§ Task goal
Rewrite the data below, replacing "Where should I click to" with "Where do I click to" everywhere it occurs and leaving the rest unchanged.

[Item position entries]
━━━━━━━━━━
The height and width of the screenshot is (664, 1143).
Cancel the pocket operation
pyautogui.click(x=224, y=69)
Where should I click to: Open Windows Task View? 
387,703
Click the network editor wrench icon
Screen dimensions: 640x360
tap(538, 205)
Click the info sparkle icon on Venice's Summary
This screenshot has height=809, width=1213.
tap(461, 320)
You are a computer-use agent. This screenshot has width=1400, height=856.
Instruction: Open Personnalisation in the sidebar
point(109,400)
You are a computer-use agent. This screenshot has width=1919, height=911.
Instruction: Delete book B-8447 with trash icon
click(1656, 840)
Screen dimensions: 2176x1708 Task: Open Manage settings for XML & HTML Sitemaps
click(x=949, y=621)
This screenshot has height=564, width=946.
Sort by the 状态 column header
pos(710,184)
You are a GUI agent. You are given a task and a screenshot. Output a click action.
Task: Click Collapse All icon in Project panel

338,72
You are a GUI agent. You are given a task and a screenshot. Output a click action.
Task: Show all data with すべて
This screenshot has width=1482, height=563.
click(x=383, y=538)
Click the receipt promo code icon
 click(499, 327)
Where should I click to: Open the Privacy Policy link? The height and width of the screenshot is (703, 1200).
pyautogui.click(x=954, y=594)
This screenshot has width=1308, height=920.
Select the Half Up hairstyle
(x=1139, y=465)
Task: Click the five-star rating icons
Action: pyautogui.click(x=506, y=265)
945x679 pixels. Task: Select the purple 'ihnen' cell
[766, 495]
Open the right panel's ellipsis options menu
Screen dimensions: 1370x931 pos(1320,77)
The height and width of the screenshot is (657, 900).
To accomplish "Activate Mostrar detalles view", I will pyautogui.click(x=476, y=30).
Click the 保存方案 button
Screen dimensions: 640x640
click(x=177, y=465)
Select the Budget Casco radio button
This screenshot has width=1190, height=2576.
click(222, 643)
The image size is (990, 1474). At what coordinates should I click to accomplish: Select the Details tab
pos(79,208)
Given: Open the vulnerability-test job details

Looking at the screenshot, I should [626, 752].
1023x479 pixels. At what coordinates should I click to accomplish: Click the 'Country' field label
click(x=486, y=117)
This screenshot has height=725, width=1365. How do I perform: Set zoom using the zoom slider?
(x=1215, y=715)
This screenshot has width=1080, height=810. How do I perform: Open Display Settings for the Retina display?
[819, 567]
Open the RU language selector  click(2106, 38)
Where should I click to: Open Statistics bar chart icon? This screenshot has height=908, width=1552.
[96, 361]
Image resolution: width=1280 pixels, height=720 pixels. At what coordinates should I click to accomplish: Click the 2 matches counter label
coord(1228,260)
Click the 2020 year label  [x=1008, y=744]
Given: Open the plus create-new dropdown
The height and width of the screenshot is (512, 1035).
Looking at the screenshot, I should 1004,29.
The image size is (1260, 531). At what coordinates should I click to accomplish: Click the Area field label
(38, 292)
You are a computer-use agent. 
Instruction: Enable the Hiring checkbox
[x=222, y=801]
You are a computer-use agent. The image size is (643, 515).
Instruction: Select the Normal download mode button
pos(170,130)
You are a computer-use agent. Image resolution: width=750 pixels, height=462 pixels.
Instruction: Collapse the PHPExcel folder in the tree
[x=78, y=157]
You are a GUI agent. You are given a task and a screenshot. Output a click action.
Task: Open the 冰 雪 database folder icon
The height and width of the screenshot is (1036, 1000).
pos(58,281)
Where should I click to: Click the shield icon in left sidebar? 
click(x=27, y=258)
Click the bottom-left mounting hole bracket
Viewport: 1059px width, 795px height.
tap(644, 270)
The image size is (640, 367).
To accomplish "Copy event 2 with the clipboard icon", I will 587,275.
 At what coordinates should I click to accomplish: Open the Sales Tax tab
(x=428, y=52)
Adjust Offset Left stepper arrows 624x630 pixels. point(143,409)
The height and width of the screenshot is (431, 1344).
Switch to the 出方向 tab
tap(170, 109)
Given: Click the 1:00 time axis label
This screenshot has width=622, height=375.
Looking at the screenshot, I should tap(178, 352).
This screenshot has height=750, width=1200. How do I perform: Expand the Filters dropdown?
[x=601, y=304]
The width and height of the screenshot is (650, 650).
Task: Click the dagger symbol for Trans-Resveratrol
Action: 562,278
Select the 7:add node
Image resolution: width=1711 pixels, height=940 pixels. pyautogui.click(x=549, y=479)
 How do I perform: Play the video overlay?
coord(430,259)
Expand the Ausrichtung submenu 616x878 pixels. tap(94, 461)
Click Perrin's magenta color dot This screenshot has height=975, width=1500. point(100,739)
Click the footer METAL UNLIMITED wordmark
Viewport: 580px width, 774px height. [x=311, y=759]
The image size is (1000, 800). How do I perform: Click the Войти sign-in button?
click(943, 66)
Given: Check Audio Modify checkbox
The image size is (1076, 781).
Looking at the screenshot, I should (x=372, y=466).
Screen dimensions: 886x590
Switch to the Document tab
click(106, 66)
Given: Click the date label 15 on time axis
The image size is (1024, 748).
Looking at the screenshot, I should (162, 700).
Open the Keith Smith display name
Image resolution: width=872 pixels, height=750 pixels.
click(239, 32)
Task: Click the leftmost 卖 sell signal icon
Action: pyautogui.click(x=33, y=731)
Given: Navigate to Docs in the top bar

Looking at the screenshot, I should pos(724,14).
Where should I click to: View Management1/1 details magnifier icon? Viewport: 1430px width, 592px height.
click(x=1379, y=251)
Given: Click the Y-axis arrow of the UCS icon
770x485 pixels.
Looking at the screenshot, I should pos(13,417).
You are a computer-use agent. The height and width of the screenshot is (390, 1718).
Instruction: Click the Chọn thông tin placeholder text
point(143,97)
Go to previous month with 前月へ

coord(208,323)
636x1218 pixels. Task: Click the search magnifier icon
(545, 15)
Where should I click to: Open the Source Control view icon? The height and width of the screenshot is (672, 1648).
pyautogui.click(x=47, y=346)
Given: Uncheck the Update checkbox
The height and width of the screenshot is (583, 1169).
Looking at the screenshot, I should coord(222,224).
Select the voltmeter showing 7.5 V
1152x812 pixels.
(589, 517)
━━━━━━━━━━
§ Output of the exercise
The height and width of the screenshot is (664, 1143).
Cancel the pocket operation
pyautogui.click(x=224, y=69)
Where do I click to: Open Windows Task View? 
387,703
Click the network editor wrench icon
Screen dimensions: 640x360
tap(538, 205)
Click the info sparkle icon on Venice's Summary
This screenshot has height=809, width=1213.
tap(461, 320)
You are a computer-use agent. This screenshot has width=1400, height=856.
Instruction: Open Personnalisation in the sidebar
point(109,400)
You are a computer-use agent. This screenshot has width=1919, height=911.
Instruction: Delete book B-8447 with trash icon
click(1656, 840)
Screen dimensions: 2176x1708 Task: Open Manage settings for XML & HTML Sitemaps
click(x=949, y=621)
This screenshot has height=564, width=946.
Sort by the 状态 column header
pos(710,184)
You are a GUI agent. You are given a task and a screenshot. Output a click action.
Task: Click Collapse All icon in Project panel

338,72
You are a GUI agent. You are given a task and a screenshot. Output a click action.
Task: Show all data with すべて
This screenshot has width=1482, height=563.
click(x=383, y=538)
Click the receipt promo code icon
 click(499, 327)
Where do I click to: Open the Privacy Policy link? The height and width of the screenshot is (703, 1200).
pyautogui.click(x=954, y=594)
This screenshot has width=1308, height=920.
Select the Half Up hairstyle
(x=1139, y=465)
Task: Click the five-star rating icons
Action: pyautogui.click(x=506, y=265)
945x679 pixels. Task: Select the purple 'ihnen' cell
[766, 495]
Open the right panel's ellipsis options menu
Screen dimensions: 1370x931 pos(1320,77)
The height and width of the screenshot is (657, 900).
To accomplish "Activate Mostrar detalles view", I will pyautogui.click(x=476, y=30).
Click the 保存方案 button
Screen dimensions: 640x640
click(x=177, y=465)
Select the Budget Casco radio button
This screenshot has width=1190, height=2576.
click(222, 643)
The image size is (990, 1474). At what coordinates should I click to accomplish: Select the Details tab
pos(79,208)
Given: Open the vulnerability-test job details

Looking at the screenshot, I should [626, 752].
1023x479 pixels. At what coordinates should I click to accomplish: Click the 'Country' field label
click(x=486, y=117)
This screenshot has height=725, width=1365. How do I perform: Set zoom using the zoom slider?
(x=1215, y=715)
This screenshot has width=1080, height=810. How do I perform: Open Display Settings for the Retina display?
[819, 567]
Open the RU language selector  click(2106, 38)
Where do I click to: Open Statistics bar chart icon? This screenshot has height=908, width=1552.
[96, 361]
Image resolution: width=1280 pixels, height=720 pixels. At what coordinates should I click to accomplish: Click the 2 matches counter label
coord(1228,260)
Click the 2020 year label  [x=1008, y=744]
Given: Open the plus create-new dropdown
The height and width of the screenshot is (512, 1035).
Looking at the screenshot, I should 1004,29.
The image size is (1260, 531). At what coordinates should I click to accomplish: Click the Area field label
(38, 292)
You are a computer-use agent. 
Instruction: Enable the Hiring checkbox
[x=222, y=801]
You are a computer-use agent. The image size is (643, 515).
Instruction: Select the Normal download mode button
pos(170,130)
You are a computer-use agent. Image resolution: width=750 pixels, height=462 pixels.
Instruction: Collapse the PHPExcel folder in the tree
[x=78, y=157]
You are a GUI agent. You are given a task and a screenshot. Output a click action.
Task: Open the 冰 雪 database folder icon
The height and width of the screenshot is (1036, 1000).
pos(58,281)
Where do I click to: Click the shield icon in left sidebar? 
click(x=27, y=258)
Click the bottom-left mounting hole bracket
Viewport: 1059px width, 795px height.
tap(644, 270)
The image size is (640, 367).
To accomplish "Copy event 2 with the clipboard icon", I will 587,275.
 At what coordinates should I click to accomplish: Open the Sales Tax tab
(x=428, y=52)
Adjust Offset Left stepper arrows 624x630 pixels. point(143,409)
The height and width of the screenshot is (431, 1344).
Switch to the 出方向 tab
tap(170, 109)
Given: Click the 1:00 time axis label
This screenshot has width=622, height=375.
Looking at the screenshot, I should tap(178, 352).
This screenshot has height=750, width=1200. How do I perform: Expand the Filters dropdown?
[x=601, y=304]
The width and height of the screenshot is (650, 650).
Task: Click the dagger symbol for Trans-Resveratrol
Action: 562,278
Select the 7:add node
Image resolution: width=1711 pixels, height=940 pixels. pyautogui.click(x=549, y=479)
 How do I perform: Play the video overlay?
coord(430,259)
Expand the Ausrichtung submenu 616x878 pixels. tap(94, 461)
Click Perrin's magenta color dot This screenshot has height=975, width=1500. point(100,739)
Click the footer METAL UNLIMITED wordmark
Viewport: 580px width, 774px height. [x=311, y=759]
The image size is (1000, 800). How do I perform: Click the Войти sign-in button?
click(943, 66)
Given: Check Audio Modify checkbox
The image size is (1076, 781).
Looking at the screenshot, I should (x=372, y=466).
Screen dimensions: 886x590
Switch to the Document tab
click(106, 66)
Given: Click the date label 15 on time axis
The image size is (1024, 748).
Looking at the screenshot, I should (162, 700).
Open the Keith Smith display name
Image resolution: width=872 pixels, height=750 pixels.
click(239, 32)
Task: Click the leftmost 卖 sell signal icon
Action: pyautogui.click(x=33, y=731)
Given: Navigate to Docs in the top bar

Looking at the screenshot, I should pos(724,14).
Where do I click to: View Management1/1 details magnifier icon? Viewport: 1430px width, 592px height.
click(x=1379, y=251)
Given: Click the Y-axis arrow of the UCS icon
770x485 pixels.
Looking at the screenshot, I should pos(13,417).
You are a computer-use agent. The height and width of the screenshot is (390, 1718).
Instruction: Click the Chọn thông tin placeholder text
point(143,97)
Go to previous month with 前月へ

coord(208,323)
636x1218 pixels. Task: Click the search magnifier icon
(545, 15)
Where do I click to: Open the Source Control view icon? The height and width of the screenshot is (672, 1648).
pyautogui.click(x=47, y=346)
Given: Uncheck the Update checkbox
The height and width of the screenshot is (583, 1169).
Looking at the screenshot, I should coord(222,224).
Select the voltmeter showing 7.5 V
1152x812 pixels.
(589, 517)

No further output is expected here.